» Excerpt to read
/OLTP-OLAP-AWS

Design a basic OLTP to OLAP conversion using AWS environment

Primary LanguageJupyter NotebookMIT LicenseMIT

OLPT to OLAP-data-analytics on AWS

OLPT-to-OLAP-data-analytics on AWS with a use case

AWS

Note

Data was not properly formatted in CSV so need to clean some data before crawling.

Step 01: Upload to S3

  1. Create a bucket with a bucket name for uploading csv datasets.
  2. Create separated folder of each of the csv files in the bucket and name the folder as the table names that will get the data from the data catalog by aws Athena

Step 02: Create and run a Glue Crawler

A crawler connects to a data store, progresses through a prioritized list of classifiers to determine the schema for your data, and then creates metadata tables in your data catalog.

  1. Create a csv classifier that determines the schema of data
  2. Create a IAM role for this job (with read and write access to S3)
  3. Adding Classifiers to a Crawler
  4. Create a database to get the data from the data catalog
  5. This will populate data to AWS Glue Data Catalog

Step 03: Explore the data catalog in aws Athena

Now we can query and exploring database tables in data catalog using aws Athena

SELECT * FROM "monir-assignar-db"."order" limit 10;
SELECT * FROM "monir-assignar-db"."project";

Step 04: Creating a MySQL DB instance and connecting to MySQL DB instance with MySQL Workbench

  1. MySQL DB instance in AWS RDS
  2. Creating appropriate security group for inbound traffic is allowed by default
  3. Create database schema in mysql workbench using the sql script provided in the test
  4. Create a ERD using the schema by reverse engineering and adding primary and foreign keys
  5. Create a database schema using the ERD by forward engineering
  6. Create a RDS-Mysql connection in AWS Glue, add proopiuate IAM role and test the connection
  7. Create a crawler that crawl the databse schema from MySQL database
  8. Create a Glue ETL job to load data from glue datacatalogs to RDS Mysql database

AWS Glue job for ETL process to digest the provided order file into order table in an OLTP schema as shown in the ERD diagram below

MySQL-Workbench-script for creating OLTP scema in AWS RDS MySQL database instance

ERD

Step 05: Use AWS Glue DataBrew for data preparation for dimensional modelling

AWS Glue DataBrew job and recipe for data preparation for dimensional modelling

DataBrew

Step 06: AWS Glue jobs to convert this OLTP database structure to OLAP(Star/Snowflake) database structure for BI/Reporting purpose

Following Jobs have been created...

» Challenge 1
Decide whether each statement below agrees with the OLTP-to-OLAP guide, answering yes or no and quoting the words of the guide that settle it.
(a) The IAM role created for the crawler needs both read and write access to S3.
(b) The data was already properly formatted in CSV before crawling.
(c) The Glue ETL job loads data from the RDS MySQL database into the Glue data catalogs.
» Challenge 2
Answer these questions from the OLTP-to-OLAP guide.
(a) What should each folder in the S3 bucket be named after?
(b) Which service is used to query and explore the database tables in the data catalog?
(c) What is used for data preparation for dimensional modelling?
» Challenge 3
Quote the OLTP-to-OLAP guide word for word, giving everything from "Data was not" down to "uploading csv datasets.".

» Material provided

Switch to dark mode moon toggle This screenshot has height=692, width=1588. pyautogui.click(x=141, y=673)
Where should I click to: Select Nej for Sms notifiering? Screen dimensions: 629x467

» Exercise output 1
(a) Yes: "with read and write access to S3"
(b) No: "Data was not properly formatted in CSV so need to clean some data before crawling."
(c) No: "Create a Glue ETL job to load data from glue datacatalogs to RDS Mysql database"

» Exercise output 2
(a) The table names that will get the data from the data catalog by AWS Athena.
(b) AWS Athena.
(c) AWS Glue DataBrew.

» Exercise output 3
Data was not properly formatted in CSV so need to clean some data before crawling.

Step 01: Upload to S3

  1. Create a bucket with a bucket name for uploading csv datasets.